WASHINGTON — The Pentagon announced Monday that OpenAI’s ChatGPT will join xAI’s Grok and Google Gemini on its GenAI.mil platform — with a Pentagon official telling Breaking Defense this morning that the site might “potentially” add a fourth model in the future.
Sec. Pete Hegseth and Pentagon CTO Emil Michael officially launched the site just two months ago to bring popular Large Language Models to all 3 million uniformed military, civil service, and contractor employees of the Defense Department. Posters bearing Hegseth’s likeness over the exhortation “I want you to use to use AI: Go to GenAI.mil today” have been plastered prominently on Pentagon walls.

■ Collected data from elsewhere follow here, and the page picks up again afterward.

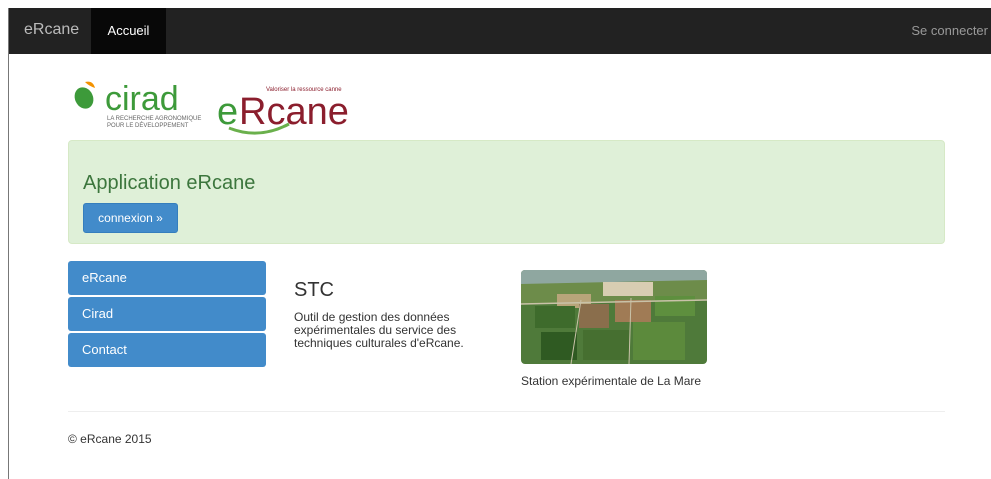 This screenshot has width=991, height=479. I want to click on ercane-logo: Valoriser la ressource canne e Rcane, so click(283, 111).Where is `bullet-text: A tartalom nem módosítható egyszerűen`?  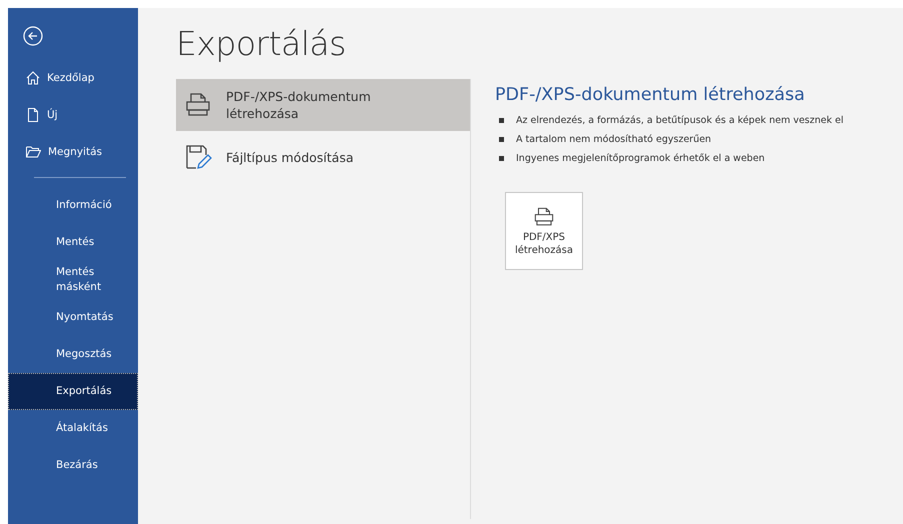
bullet-text: A tartalom nem módosítható egyszerűen is located at coordinates (614, 140).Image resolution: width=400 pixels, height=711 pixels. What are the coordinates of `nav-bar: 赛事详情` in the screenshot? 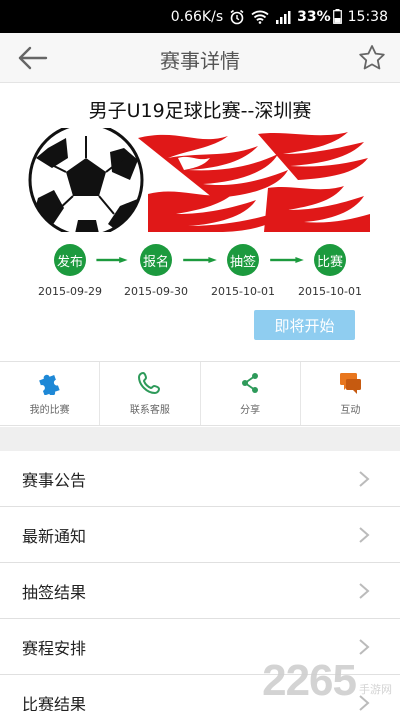 It's located at (200, 58).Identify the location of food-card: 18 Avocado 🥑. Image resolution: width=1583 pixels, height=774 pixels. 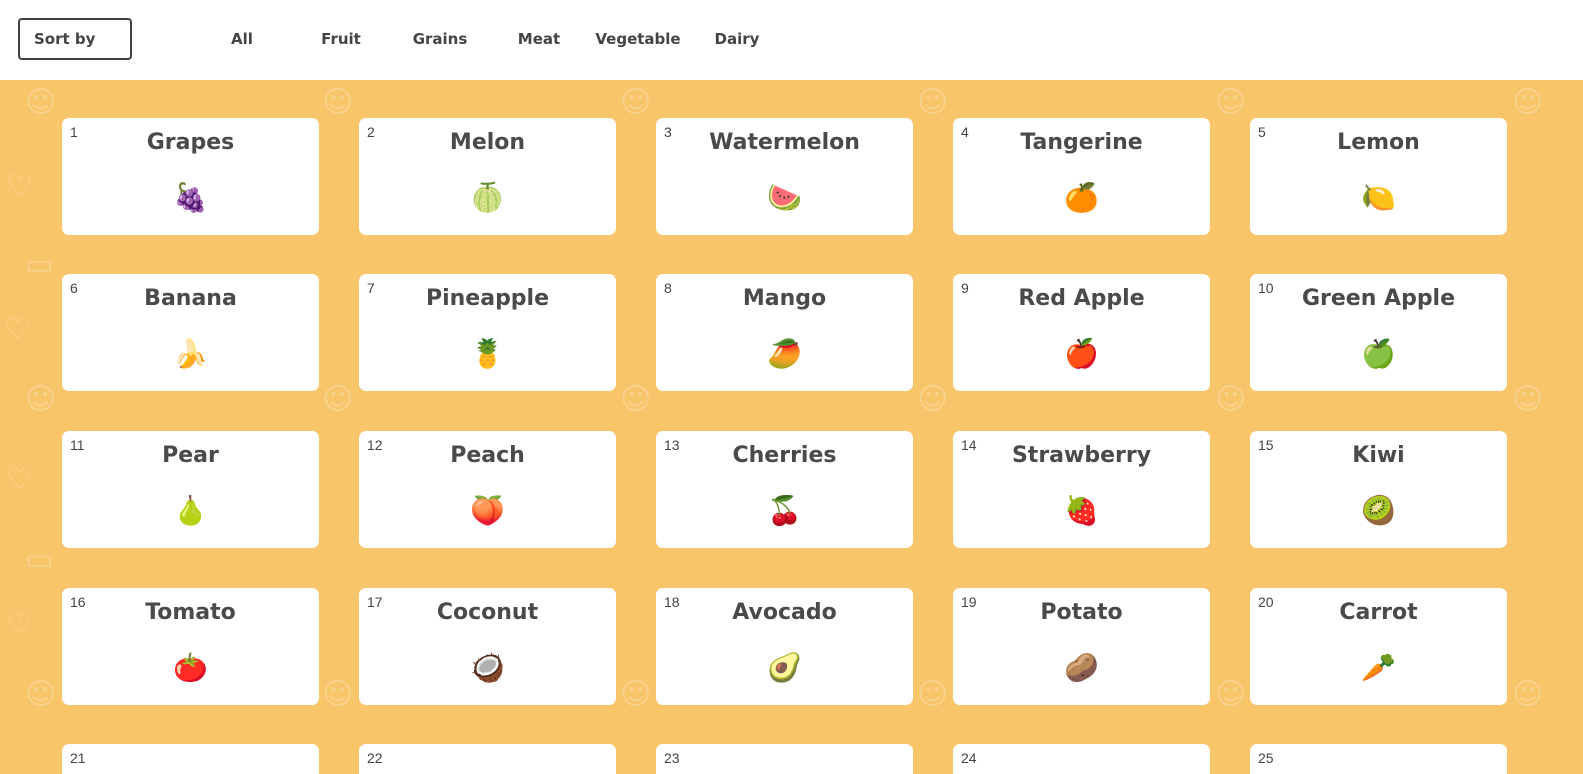
(784, 646). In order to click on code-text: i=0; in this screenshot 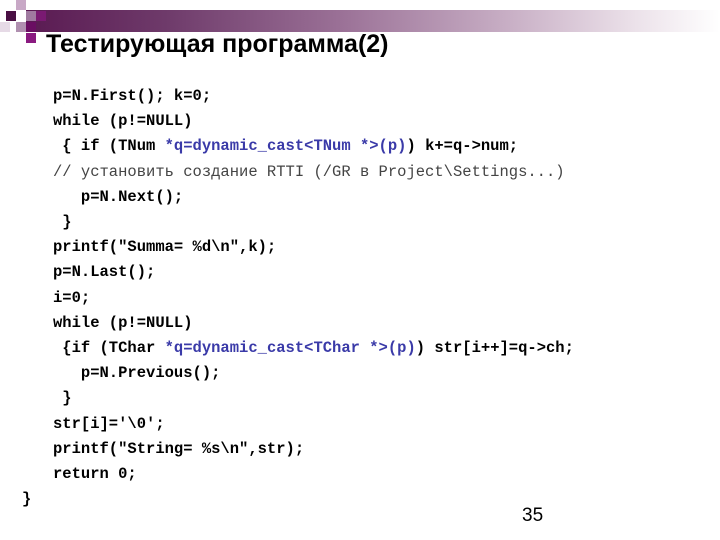, I will do `click(72, 298)`. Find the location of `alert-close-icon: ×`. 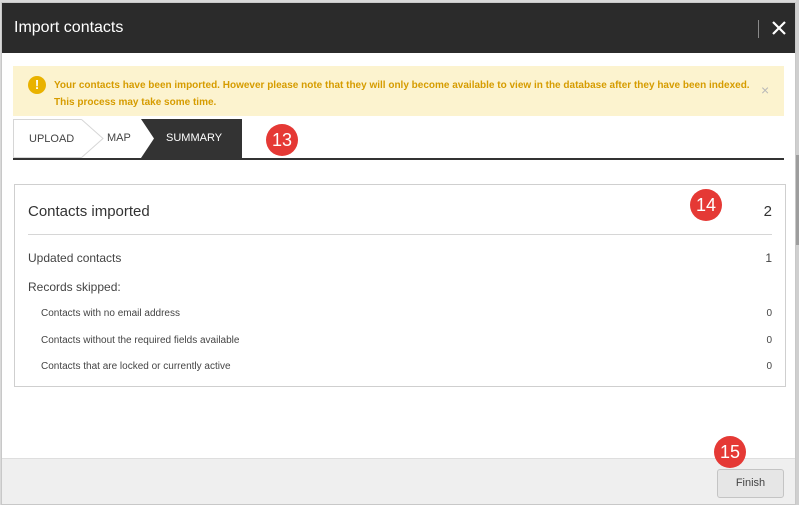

The site now claims 1.1 million unique users and rising, with no downtime or other major technical glitches since launch. (That said, an official DoD news story acknowledges the site’s surprise rollout made many Pentagon employees initially suspect it was a hoax, a virus, or a cybersecurity test). All three military service departments within the Department of Defense — the Departments of the Army, the Navy (which includes the Marines), and the Air Force (which includes the Space Force) — have announced their adoption of GenAI.mil, with the Air Force’s post on xAI specifically saying it is “phasing out legacy AI systems” from early attempts to adopt commercial models.
Having a wide range of AI models was the plan for the platform from the beginning. GenAI launched with just Google’s Gemini, then added the controversial Grok during the quiet period three days before Christmas, and is now deploying ChatGPT — the OG generative AI that kicked off the current AI revolution just three years ago. All three AIs on the site are modified versions of the publicly available models, approved by the Pentagon for use on sensitive but unclassified data. Clearance for use on “secret” and “top secret” data is a much higher hurdle.
OpenAI describes what’s going on GenAI.mil as “a custom version of ChatGPT [that] runs in authorized government cloud infrastructure with built-in safety controls and protections for the Department’s highly sensitive data,” according to the company’s press release Monday. “Data processed on GenAI.mil remains isolated to the government environment and is not used to train or improve OpenAI’s public or commercial models, ensuring separation from external systems and protecting mission data.” (The tendency of commercial AIs to store user prompts and add them to their training data was a major concern for Pentagon IT and cybersecurity officials early on.)
This version of ChatGPT derives specifically from OpenAI for Government, the company’s push to customize its Large Language Model for federal users, which began in June with a contract from the Pentagon’s Chief Digital & AI Officer (CDAO) worth up to $200 million. Weeks later, CDAO followed up with similar $200 million contracts for xAI, Google, and Anthropic.
The Pentagon official who spoke to Breaking Defense was cautious about what might come next. While they declined to say whether or not adding a fourth model was “probable,” they did say it might happen “potentially in the future.”
It’s worth noting that, of these four prominent “frontier models” that won awards last summer, only Anthropic’s Claude is not yet available through GenAI.mil. That suggests that, if GenAI.mil continues its expansion, Claude — which in November suffered a major subversion of its cybersecurity tools by Chinese hackers — may be the next likely candidate.